(Collected data entries)
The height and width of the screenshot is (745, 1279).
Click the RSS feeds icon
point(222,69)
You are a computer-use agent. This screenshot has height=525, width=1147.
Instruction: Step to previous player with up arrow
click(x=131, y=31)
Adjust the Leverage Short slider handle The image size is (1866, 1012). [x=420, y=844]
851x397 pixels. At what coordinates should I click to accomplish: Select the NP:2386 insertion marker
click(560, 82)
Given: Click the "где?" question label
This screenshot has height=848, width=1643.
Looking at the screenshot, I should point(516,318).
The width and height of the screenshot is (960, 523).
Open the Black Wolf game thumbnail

> **Task to carry out**: A faithful copy of the lines from the line containing "The width and" to the end of the data should be set down, both ends included, and nothing more.

> **Exercise answer**:
The width and height of the screenshot is (960, 523).
Open the Black Wolf game thumbnail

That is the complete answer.